(Word and item position data records)
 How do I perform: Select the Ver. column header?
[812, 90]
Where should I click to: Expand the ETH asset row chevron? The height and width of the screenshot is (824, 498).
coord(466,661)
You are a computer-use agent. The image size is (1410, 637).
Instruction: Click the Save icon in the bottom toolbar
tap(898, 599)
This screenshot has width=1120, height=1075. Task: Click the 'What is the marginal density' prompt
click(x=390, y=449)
--
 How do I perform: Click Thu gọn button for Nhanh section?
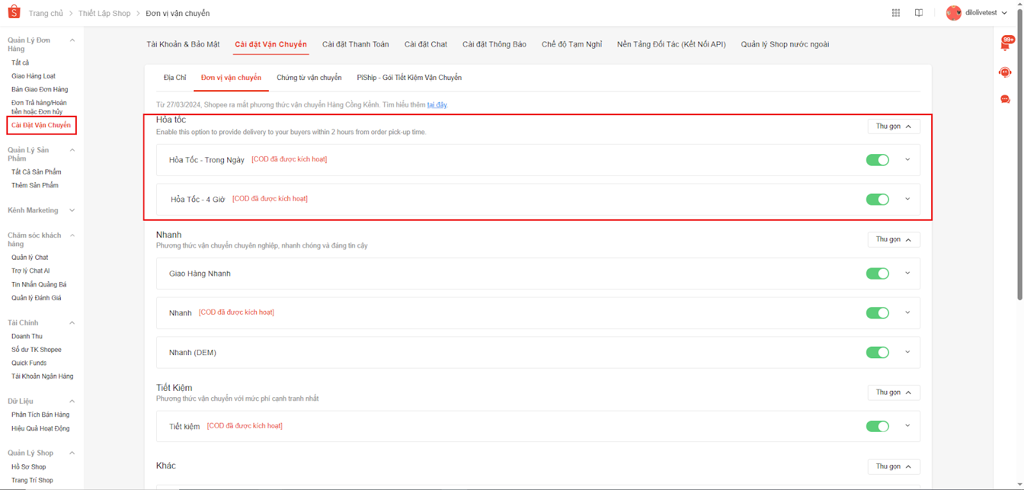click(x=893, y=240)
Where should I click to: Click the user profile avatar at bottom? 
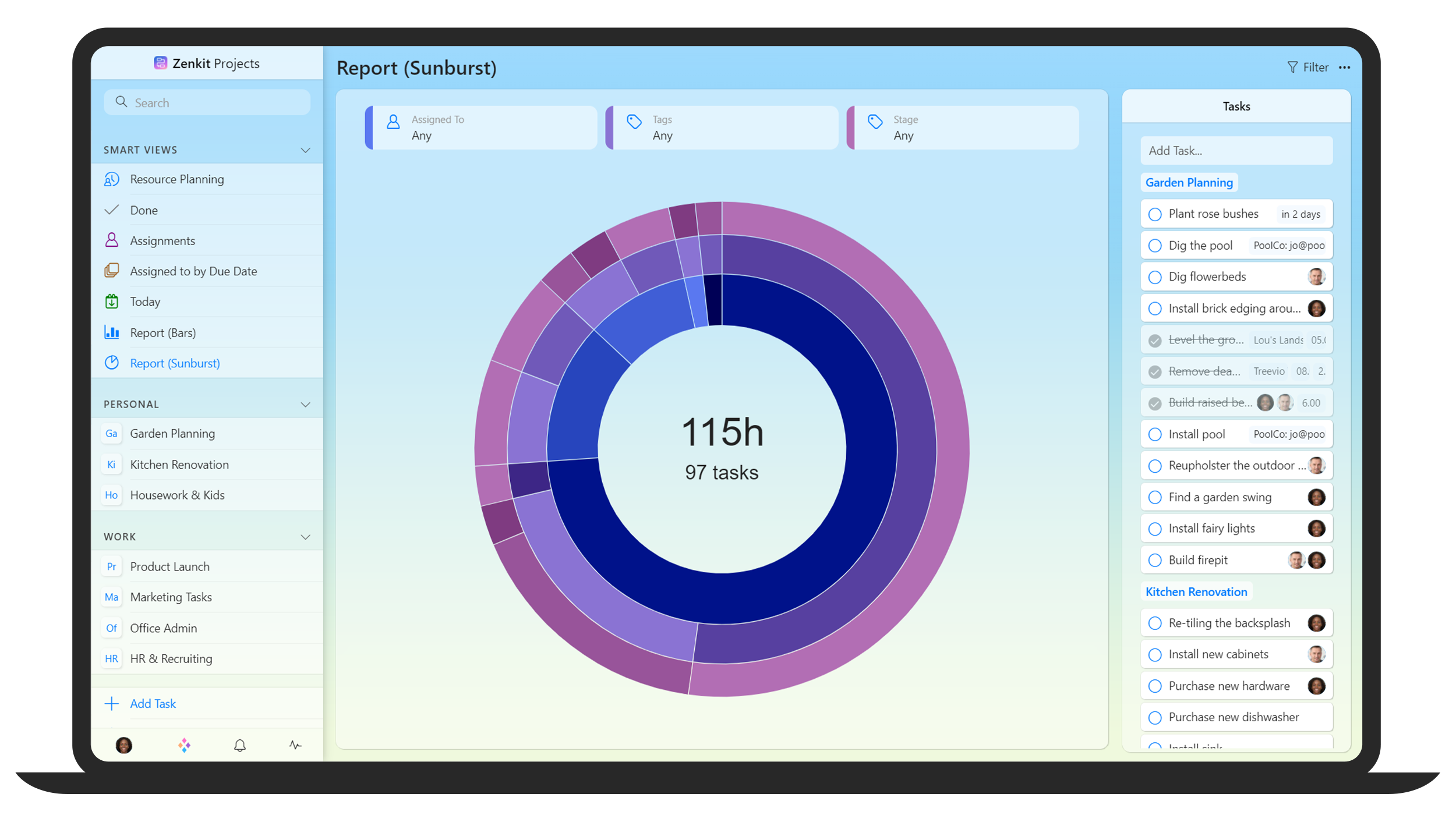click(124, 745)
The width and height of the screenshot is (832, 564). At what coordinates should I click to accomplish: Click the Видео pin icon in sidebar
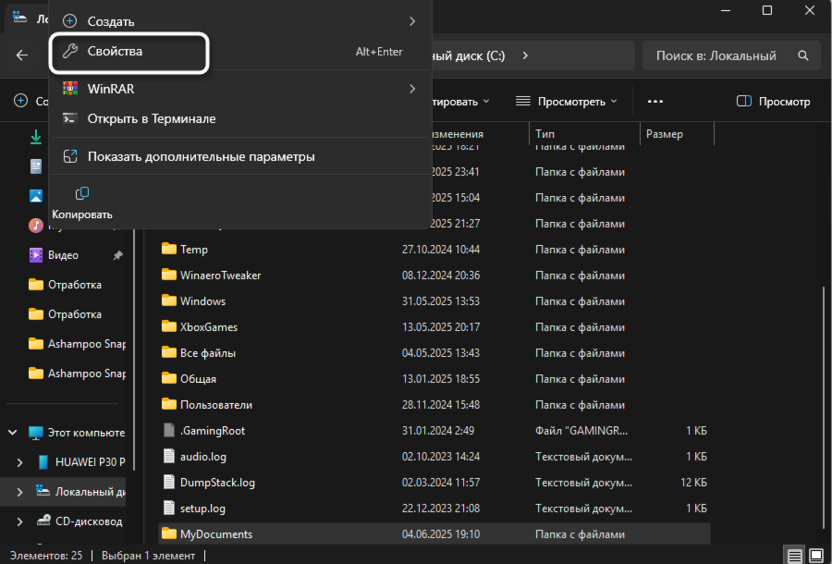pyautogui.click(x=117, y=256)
...
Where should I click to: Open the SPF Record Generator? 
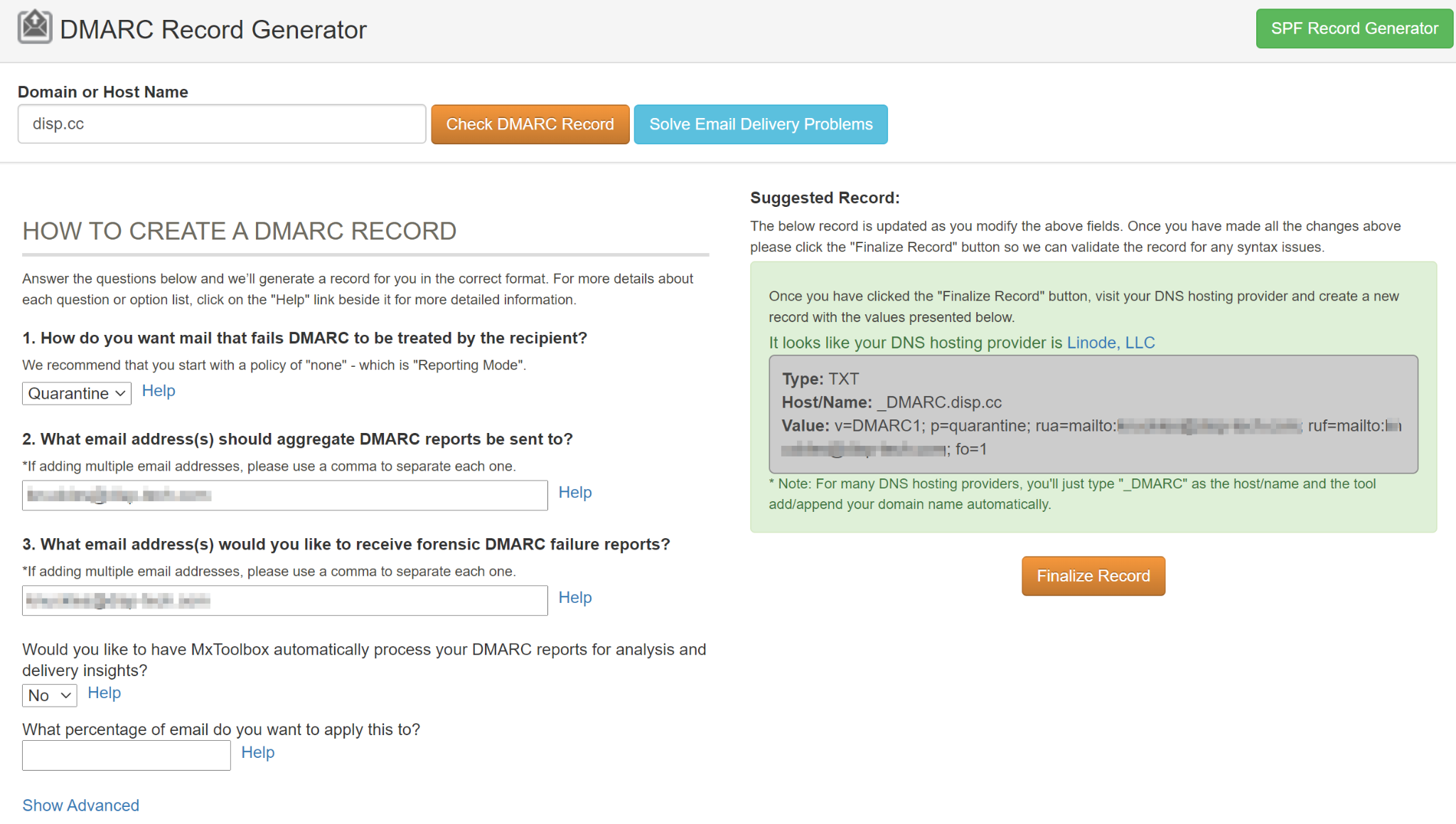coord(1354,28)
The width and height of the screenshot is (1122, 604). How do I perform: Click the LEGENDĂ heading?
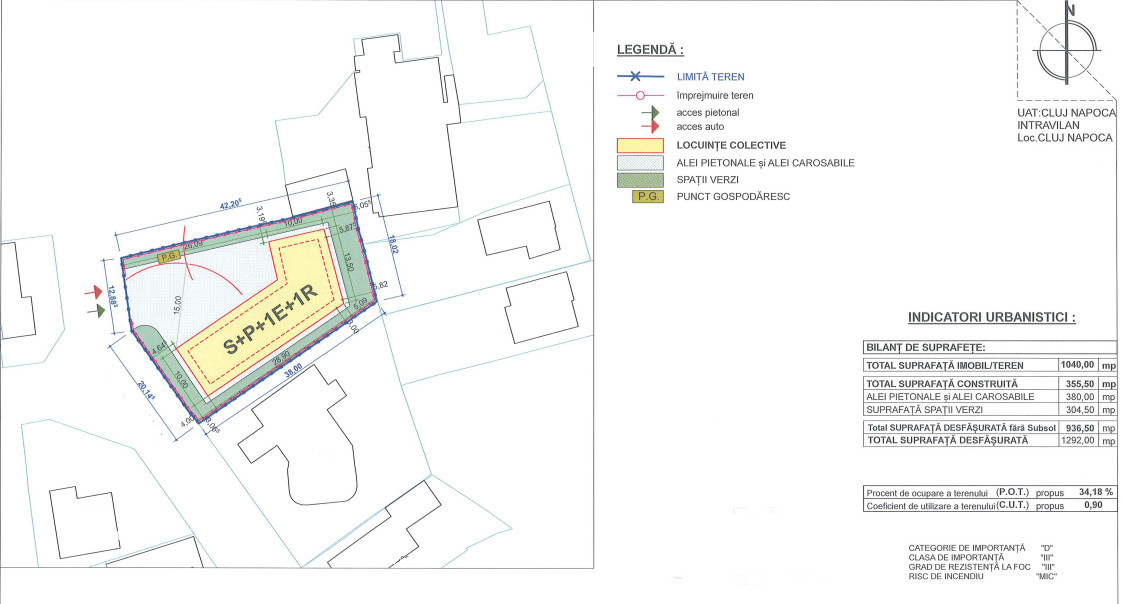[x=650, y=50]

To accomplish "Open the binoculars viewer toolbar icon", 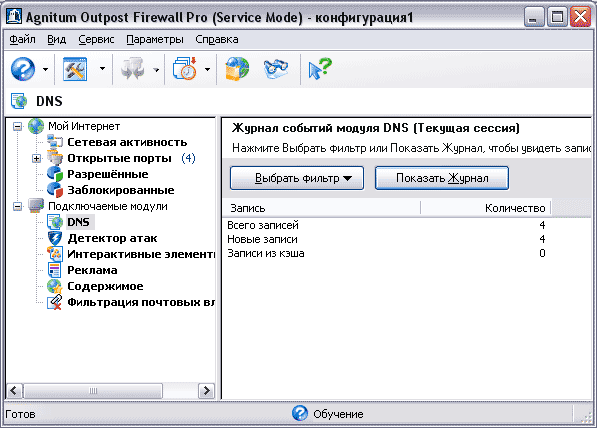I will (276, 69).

_Objective_
Can you copy the lines in the records above, from the line containing "Where should I click to: Click" through the line containing "pyautogui.click(x=117, y=256)", with both of those lines included? Leave out the pictures.

_Answer to this problem_
Where should I click to: Click the user profile avatar at bottom? 
click(124, 745)
The width and height of the screenshot is (832, 564). At what coordinates should I click to accomplish: Click the Видео pin icon in sidebar
pyautogui.click(x=117, y=256)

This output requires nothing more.